When generating the text, I did two things. First, I fed a seed line into the generate_text() method (which used the BartForConditionalGeneration generate() method) and auto-regressively generated k new lines; secondly, I noised each line with 25% — 35% noised tokens. I found that noising the tokens like this generally gave more variation in the outputs of the model. In the end, I was pretty amazed with the results that I was able to get.

As a side note, I found an odd artifact with the model that if I generated 8 lines that generally the 5th and 8th line were very similar. I’m not quite sure what caused this.

Thoughts on improvements

Adding a longer range of lyrics for generation — although my experiment with creating more training data with longer lead-in lyrics (two and three lines leading to the target line) weren’t successful, there might be a way to improve this, by for example, adding <sep> tokens to the sentences.

I think it would also be interesting to see how BART works with a different genre of music, such as Country or Punk Rock. I also think it would be interesting to see what happens if one doesn’t noise the source lines when training the model. Although, as I recall, from the original BART paper all of the data was noised when training the model, I’m not sure if not noising the data would work.

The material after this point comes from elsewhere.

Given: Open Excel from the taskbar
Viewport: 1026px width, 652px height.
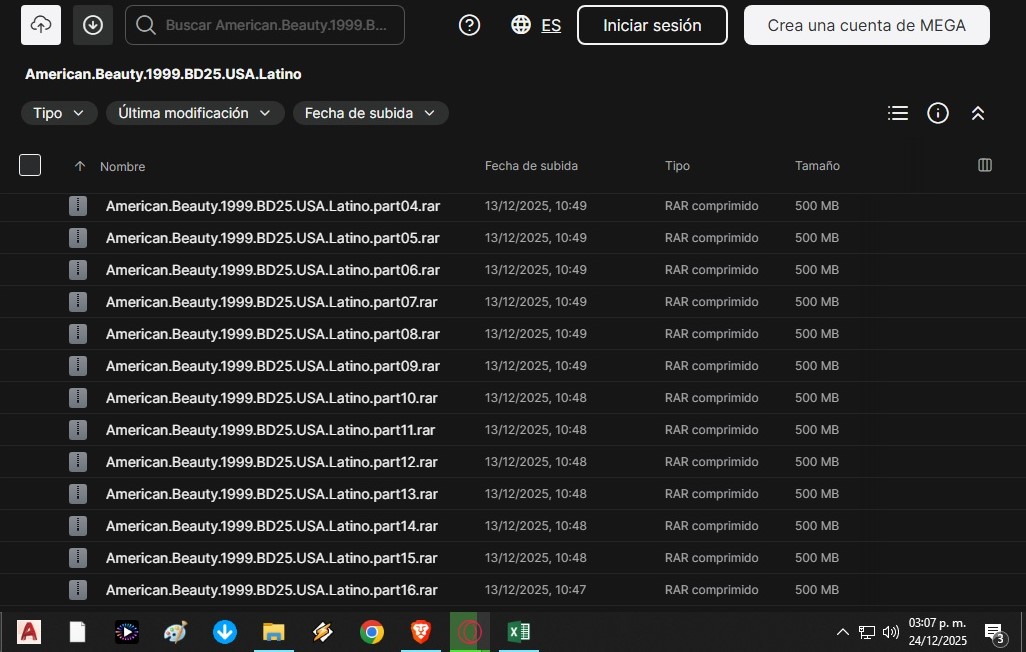Looking at the screenshot, I should point(519,632).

Finally, every now and then when a really great line would pop up, I’d manually go search through the training data to see if the model was just copying it or if it was generating the text. Most of the time it was generating the text, however adding in a BLEU-like metric to get a sense of whether the model is copying or being “original” would be helpful.

Final Thoughts

There are a lot of options that one has available now when utilising pre-tuned models, especially with the great work that Hugging Face is doing with democratising access to the latest and greatest ones. BART shows a lot of promise for a wide-range of seq2seq tasks and having spent some time getting to know the model better, I’m very keen to see what else is possible.